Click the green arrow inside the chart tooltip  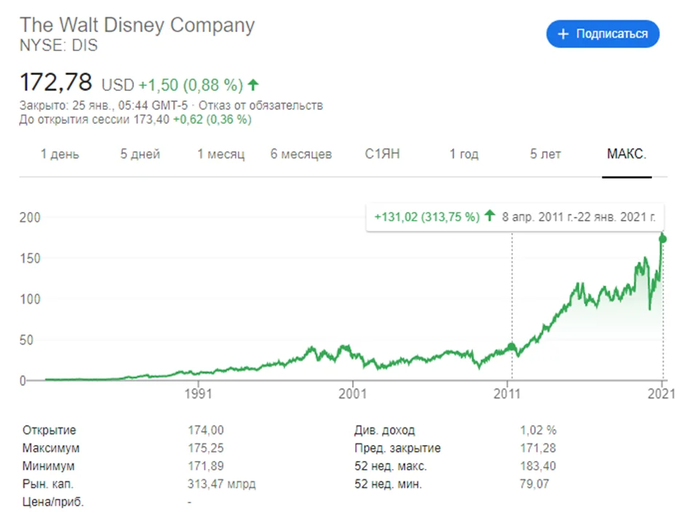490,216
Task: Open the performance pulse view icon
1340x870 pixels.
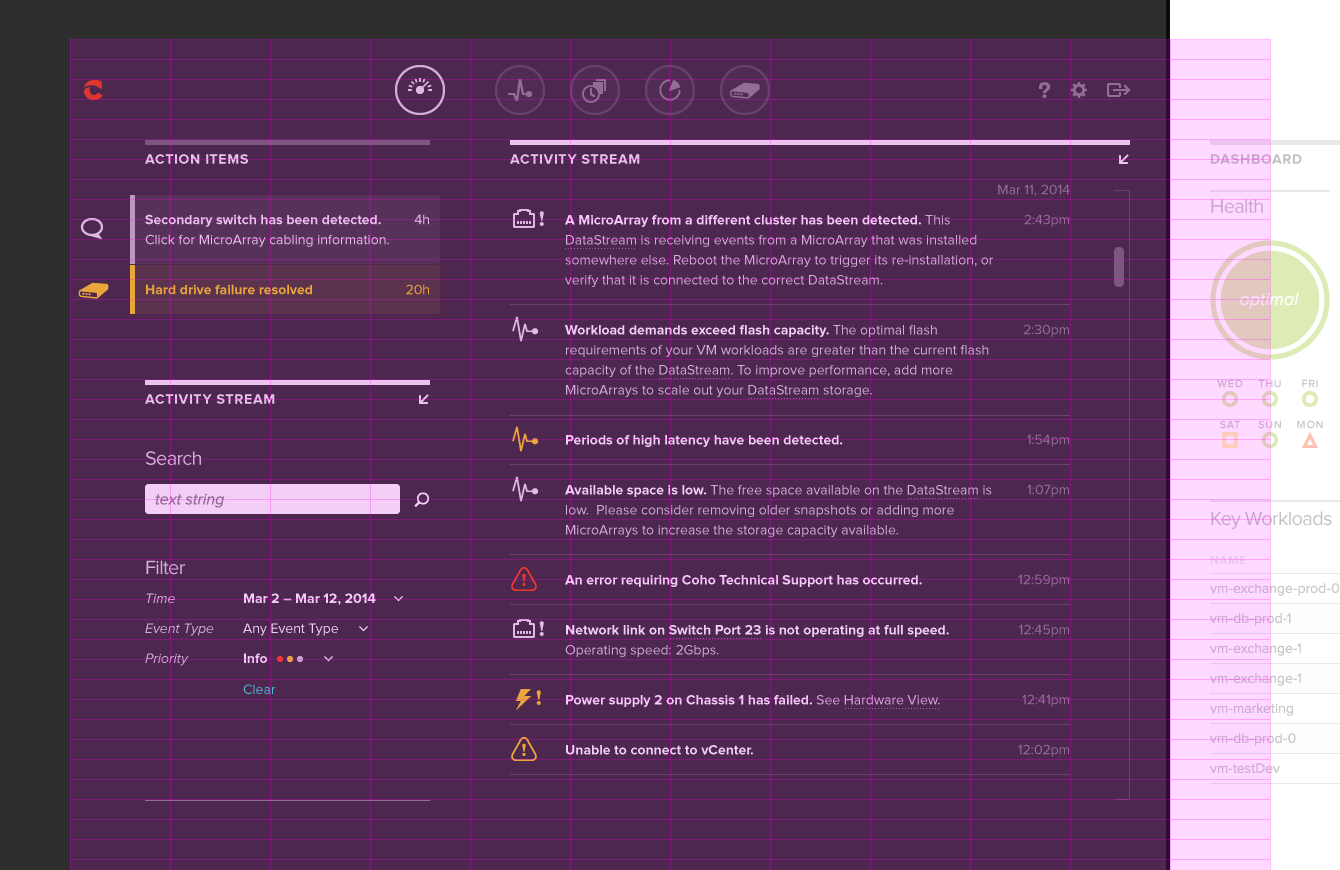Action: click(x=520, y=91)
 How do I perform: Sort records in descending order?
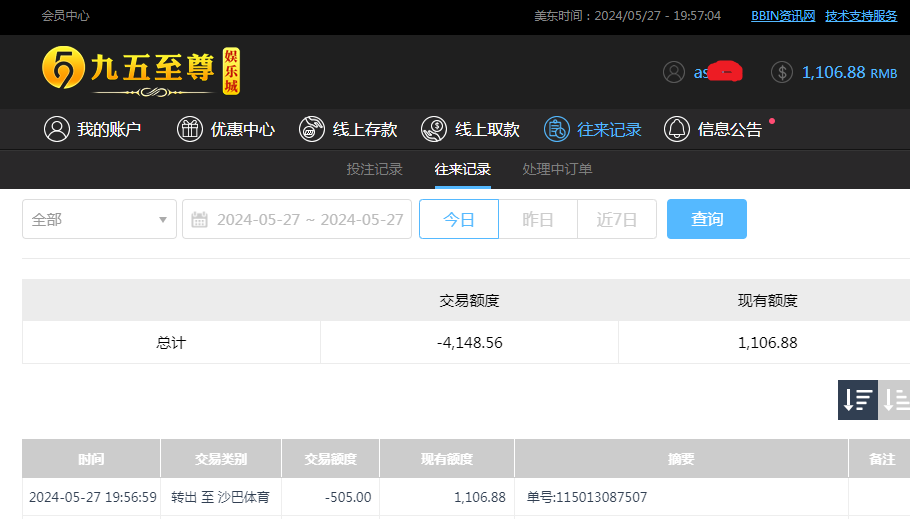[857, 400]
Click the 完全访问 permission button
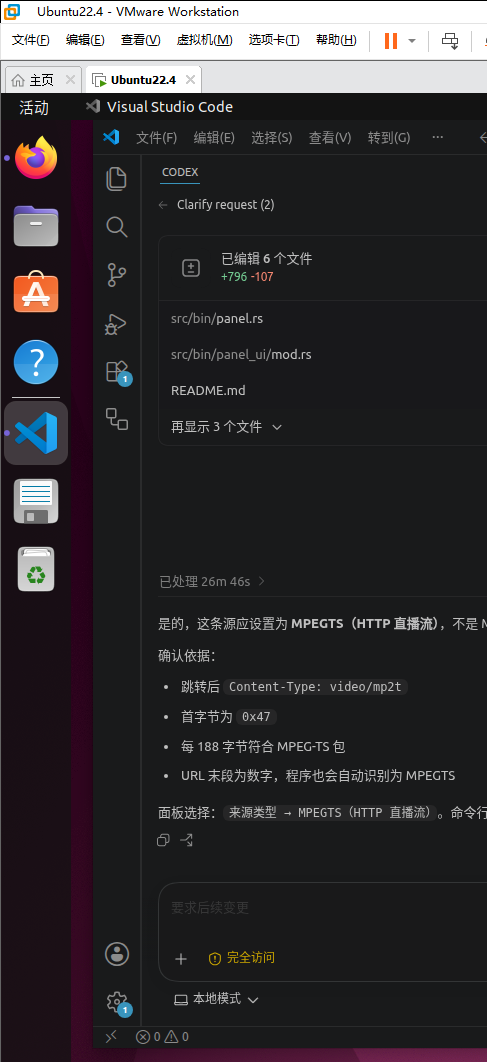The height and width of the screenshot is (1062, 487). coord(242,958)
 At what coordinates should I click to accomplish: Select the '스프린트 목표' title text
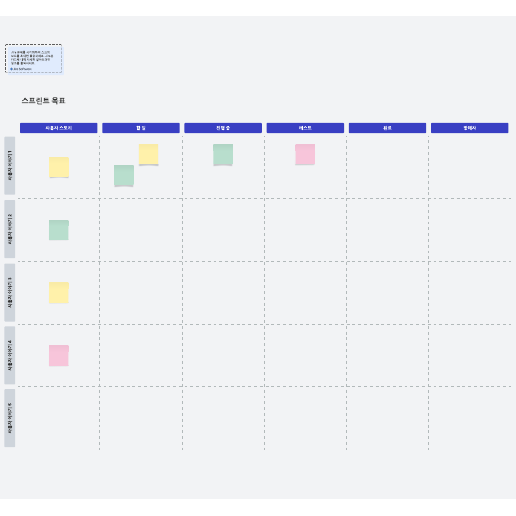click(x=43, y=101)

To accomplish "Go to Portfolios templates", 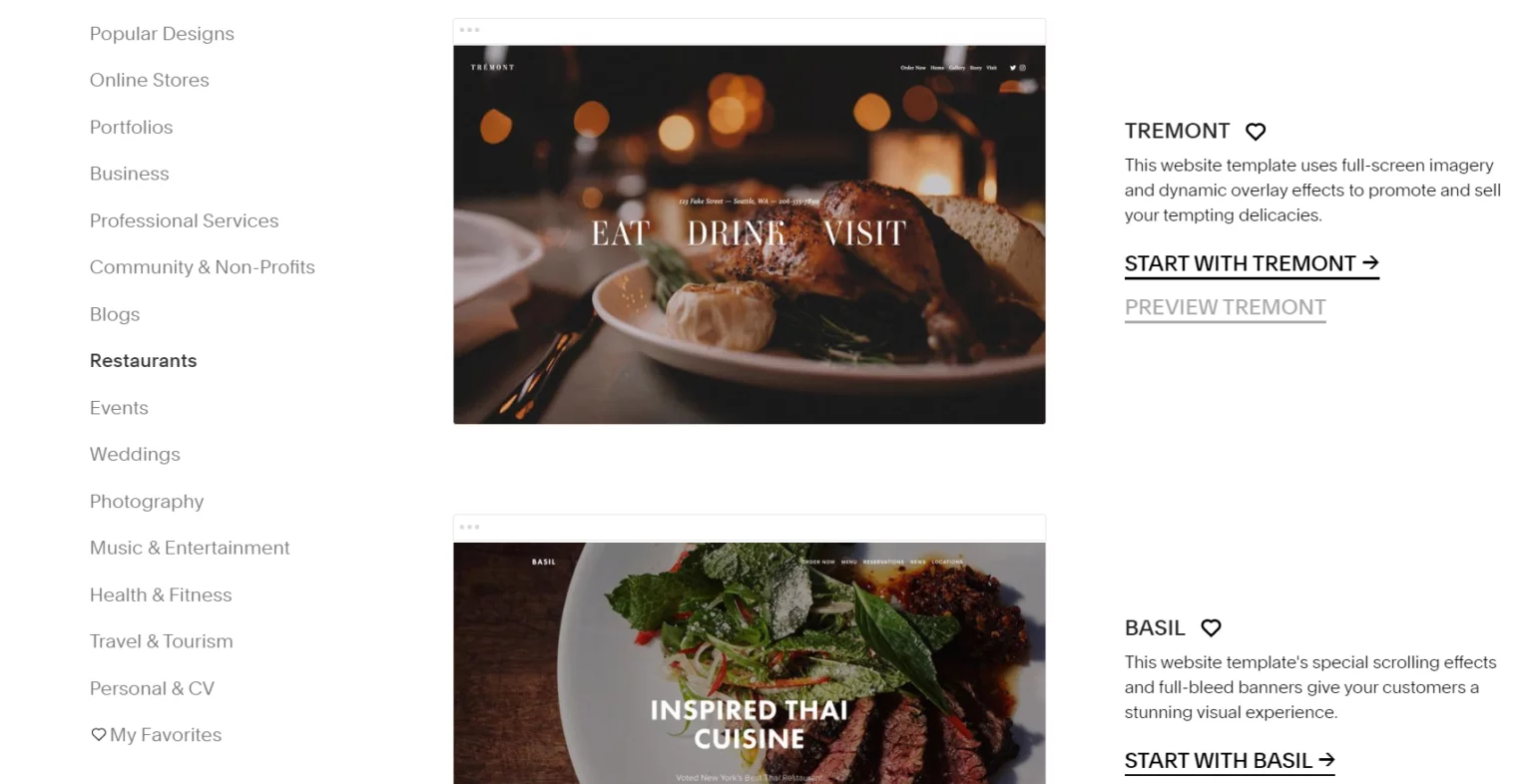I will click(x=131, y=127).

◆ ◆ ◆

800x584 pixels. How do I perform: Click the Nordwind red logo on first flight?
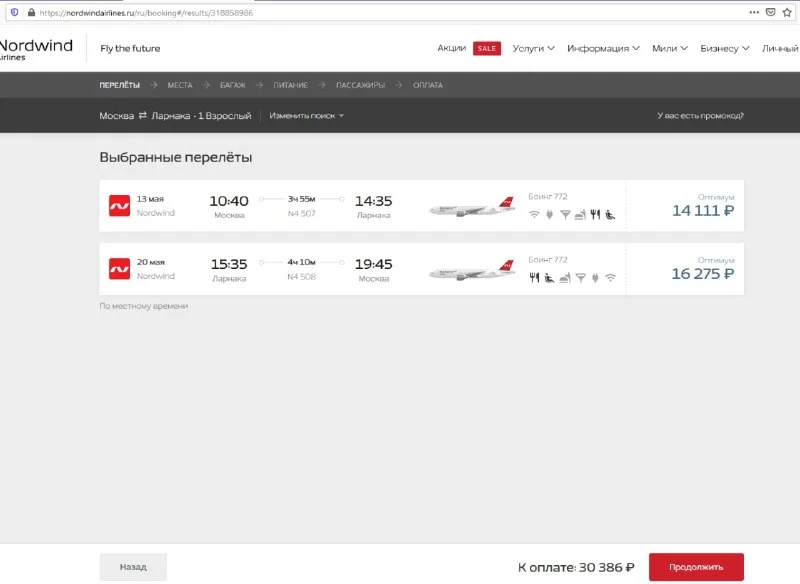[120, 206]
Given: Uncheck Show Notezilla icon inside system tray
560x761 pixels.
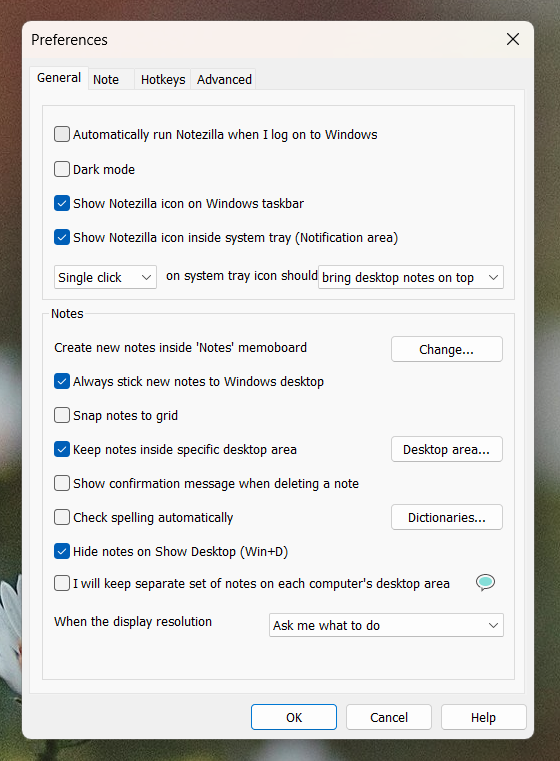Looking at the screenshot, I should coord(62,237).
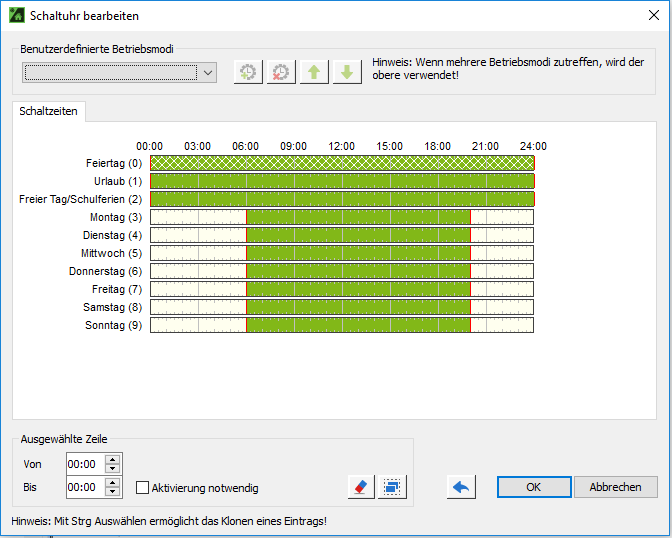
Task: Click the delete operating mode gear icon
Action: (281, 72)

◆ ◆ ◆

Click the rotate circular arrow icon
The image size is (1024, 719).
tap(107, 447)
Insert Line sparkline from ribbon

◆ ◆ ◆

◆ Set problem ◆
Retype the rows from the line containing "800x584 pixels. How" through the line containing "Action: (281, 72)", leaving out the pictures.

◆ Written response ◆
800x584 pixels. How do I perform: Click the Nordwind red logo on first flight?
[120, 206]
Given: Uncheck Show Notezilla icon inside system tray
560x761 pixels.
Looking at the screenshot, I should coord(62,237).
Task: Click the delete operating mode gear icon
Action: (281, 72)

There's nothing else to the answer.